Чиновник подергал себя за усы, сел и забарабанил по клавиатуре своего компьютера. Потом развернул экран в сторону Энтони.

— Смотрите сами: в наших списках никакой Томас Майер не значится. Крайне сожалею. Даже если допустить, что он не состоит у нас на учете — что, в принципе, невозможно, — его имени нет даже в справочнике журналистов, как вы можете убедиться. А теперь простите, меня ждет работа, и, если вы не желаете доверить вашу драгоценную информацию никому, кроме этого самого Майера, я попрошу вас меня оставить.

Энтони встал, горячо поблагодарил чиновника за то, что тот уделил им время, и жестом велел Джулии следовать за ним. Они покинули здание профсоюза.

— Н-да, видимо, ты была права, — пробормотал Энтони, шагая по тротуару.

— Значит, я твоя ассистентка? — хмуро осведомилась Джулия.

— Ой, только не надо смотреть на меня так мрачно, нужно же было хоть как-то объяснить твое присутствие!

— Фрейлейн Джулия! Ничего себе… Энтони подозвал такси, ехавшее по другой стороне улицы.

— А что, если твой Томас сменил профессию?

— Наверняка нет, журналистика была для него не профессией, а призванием. Мне трудно даже вообразить, кем еще он мог бы стать.

— Тебе трудно, а ему, возможно, легко! Напомни-ка мне, как называлась та убогая улочка, на которой вы с ним жили?

— Комениусплац. Это за проспектом Карла Маркса.

— Так-так!

— В чем дело?

— Да ни в чем. Сколько прекрасных воспоминаний, не правда ли?!

И Энтони назвал шоферу адрес. Машина ехала через весь город. Теперь здесь уже не было ни пограничных постов, ни следов Стены — ничего, что указывало бы, где кончался Западный Берлин и начинался Восточный. Они миновали телебашню — гигантскую стрелу, ее верхушка, увенчанная антенной, казалось, пронзала небо. Чем дальше они ехали, тем сильнее менялся окружающий городской пейзаж. Когда они очутились в квартале, где некогда жила Джулия, она ничего не узнала — так разительно все переменилось.

— Значит, вот в этом чудном местечке и разворачивались самые прекрасные события твоей молодости? — саркастически вопросил Энтони. — Да, здесь и правда есть определенный шарм.

— Замолчи! — крикнула Джулия.
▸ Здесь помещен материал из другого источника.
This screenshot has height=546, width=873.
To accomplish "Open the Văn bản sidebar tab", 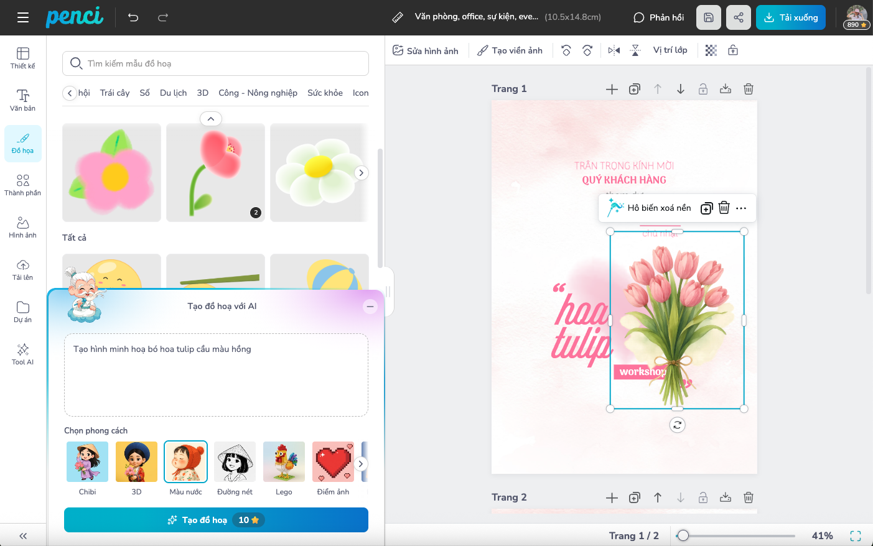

Энтони удивила внезапная резкость дочери:

— Я что-то опять сказал не так?

— Умоляю тебя, замолчи!

Старые корпуса и облупленные домишки, тянувшиеся когда-то вдоль улицы, уступили место многоэтажным жилым домам с современной отделкой. Все, что жило в памяти Джулии, бесследно исчезло, если не считать общественного сада.

Она подошла к дому 2. Прежде здесь стояло ветхое зданьице с зеленой дверью, крутая деревянная лестница за ней вела на верхний этаж; Джулия, бывало, помогала бабушке Томаса добраться до последних ступенек. Она закрыла глаза, и на нее нахлынули воспоминания. Запах воска, особенно явственный возле комода; тюлевые, всегда задернутые занавески — они скупо пропускали свет с улицы и защищали от чужих взглядов; неизменная гобеленовая скатерть, покрывавшая стол в столовой, три стула и потертый диванчик в углу, напротив черно-белого телевизора. Бабушка Томаса не включала его с тех пор, как он начал извергать потоки хороших новостей, которые правительство считало нужным сообщать населению. А дальше — хлипкая перегородка, разделявшая гостиную и их комнату. Сколько раз Томас чуть ли не душил Джулию подушкой, когда она смеялась над его неловкими ласками!